Cancers are one of the leading causes of disease-related fatalities worldwide. Prostate cancer, in specific, affects about 6 out of 10 men over the age of 65. In US male population, it is most common malignancy after skin cancer and the second leading cause of cancer-related deaths. This highlights the need for immediate and effective prevention and intervention strategies.
Lately, the formation of new blood vessels from pre-existing vessels, known as angiogenesis, has been the target for drug development for treating several cancer types. The process of angiogenesis is kickstarted when tumor tissue demands an increased supply of nutrients and oxygen. Thus, the idea is to stop/inhibit the development of these new vessels, in turn, starving the tumor and eventually leading to cancer cell death.
Typically, angiogenesis involves receptor-ligand interactions/signaling pathways from three different families of receptors for the activation of the angiogenic pathway, similar to a lock and key mechanism, or three different doors leading to the same room. Conventional cancer therapeutic agents have failed to show increased efficacy against prostate cancer. The reason is thought to be their ability to target and inhibit just one specific pathway, leaving room for cancer to progress via alternate routes.

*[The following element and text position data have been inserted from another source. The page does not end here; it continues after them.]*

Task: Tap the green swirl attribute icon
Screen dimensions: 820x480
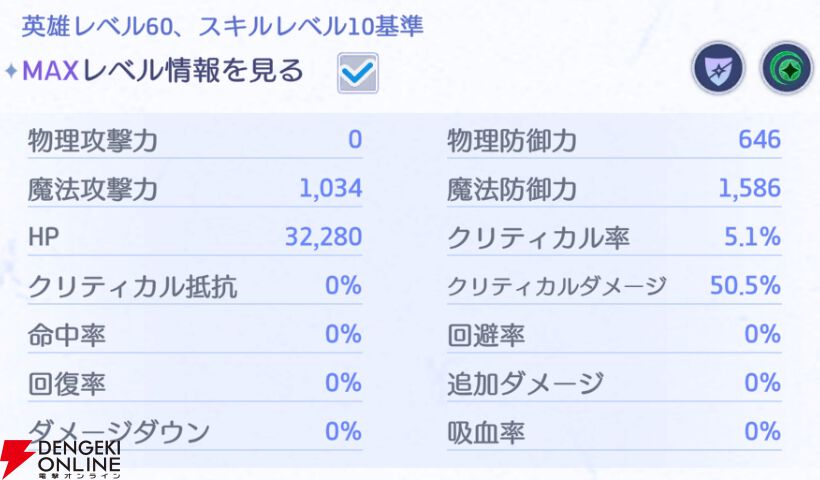Action: [x=787, y=68]
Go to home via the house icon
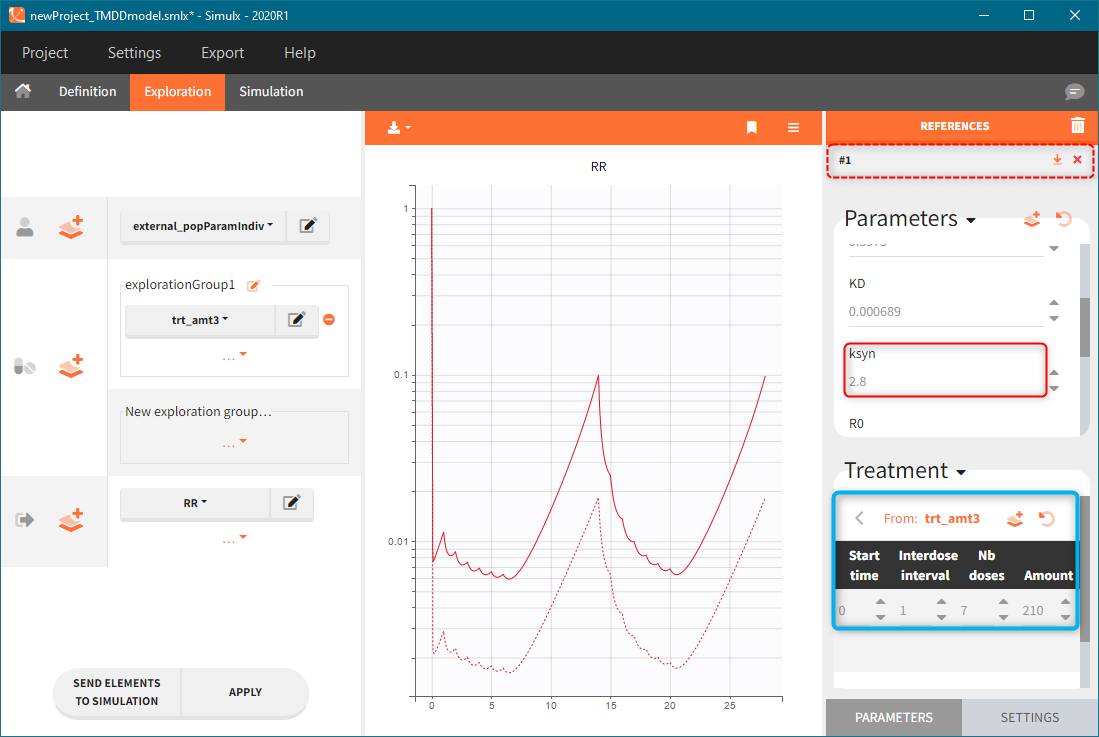Screen dimensions: 1099x737 (22, 91)
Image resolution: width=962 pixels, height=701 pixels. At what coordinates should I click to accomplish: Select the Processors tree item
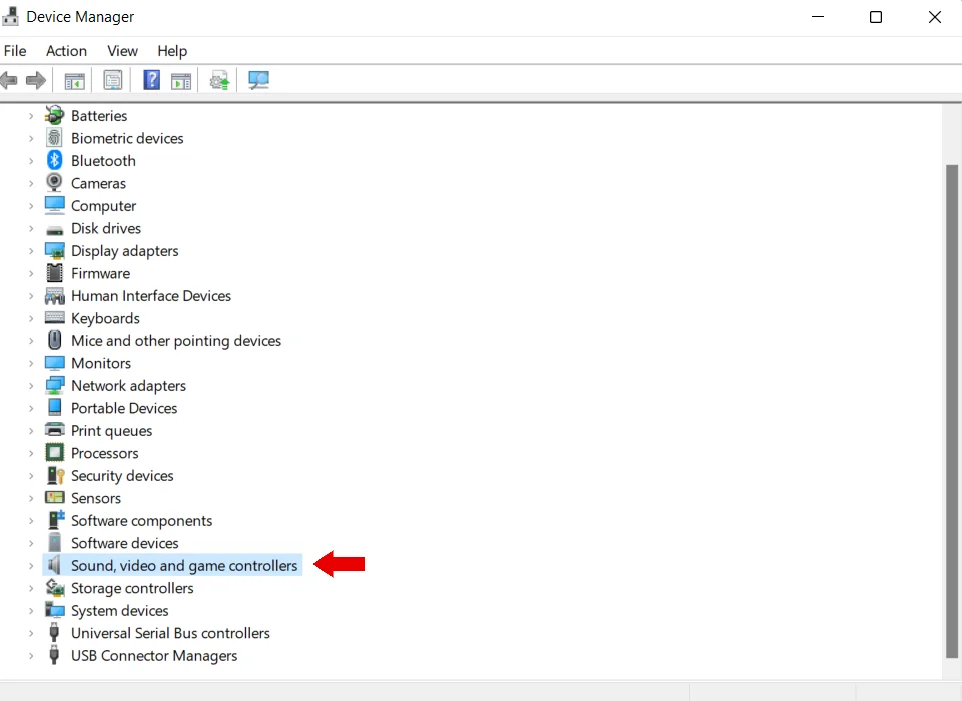coord(104,454)
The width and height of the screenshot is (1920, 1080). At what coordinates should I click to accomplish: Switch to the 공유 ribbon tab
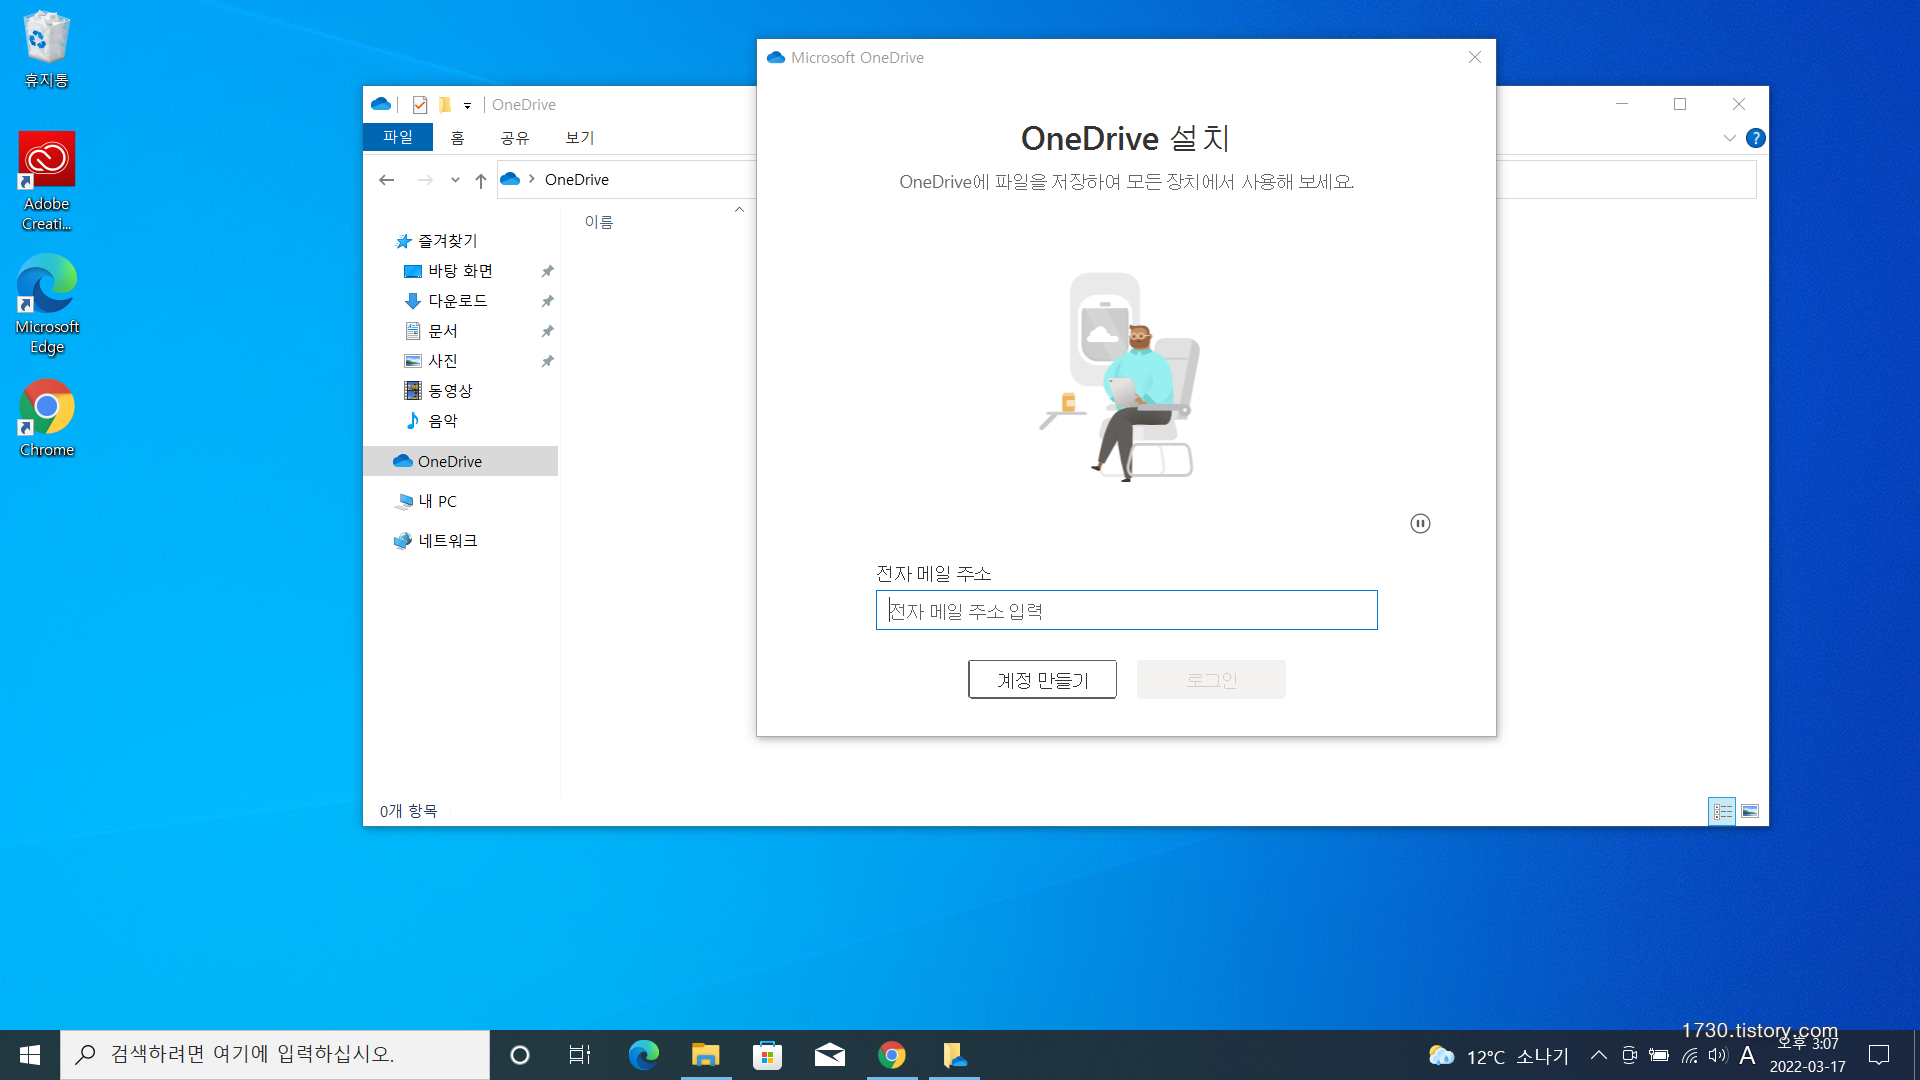pyautogui.click(x=514, y=138)
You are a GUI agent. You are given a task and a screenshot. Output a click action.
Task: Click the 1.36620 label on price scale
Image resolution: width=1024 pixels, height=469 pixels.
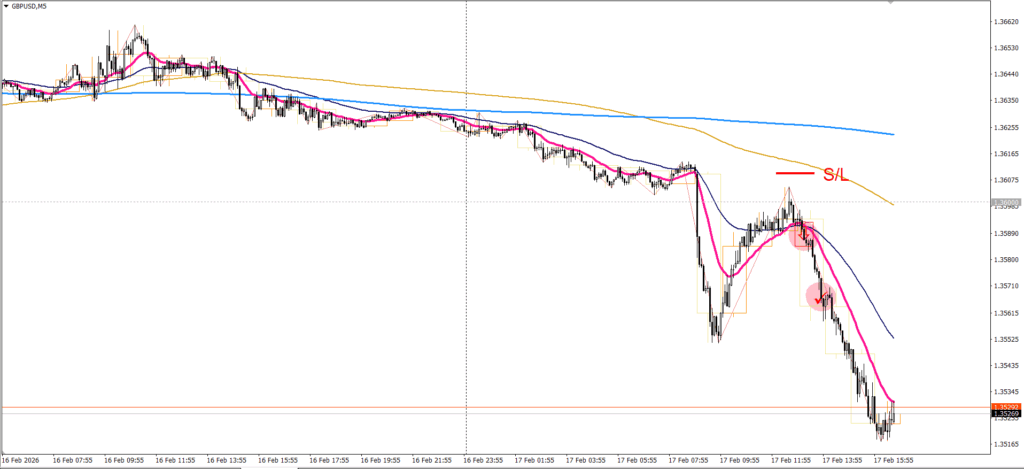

Positive results have been observed in combination treatments, where multiple drugs when used together, target and inhibit all the available channels (all three classes of angiogenic receptors) for cancer to progress.
This is where the idea to test the efficacy of Nintedanib in prostate cancer struck. Nintedanib has already been tested for its anti-angiogenic potential in several cancer types; this agent is reported to target all three classes of angiogenic receptors: VEGF, PDGFR, and FGFR. This led Rachel (full name Ms. Raquel Frenedoso da Silva) to assess the anticancer efficacy of Nintedanib against prostate cancer by targeting the angiogenic pathway. Through the course of her research, she also found the effect of this agent on other pathways critical in driving prostate cancer growth and progression. Rachel worked in Raj Agarwal's laboratory at the University of Colorado Skaggs School of Pharmacy and Pharmaceutical Sciences, for ten months under the doctorate program at the State University of Campinas (UNICAMP), São Paulo, Brazil, supported by a scholarship from São Paulo Research Foundation.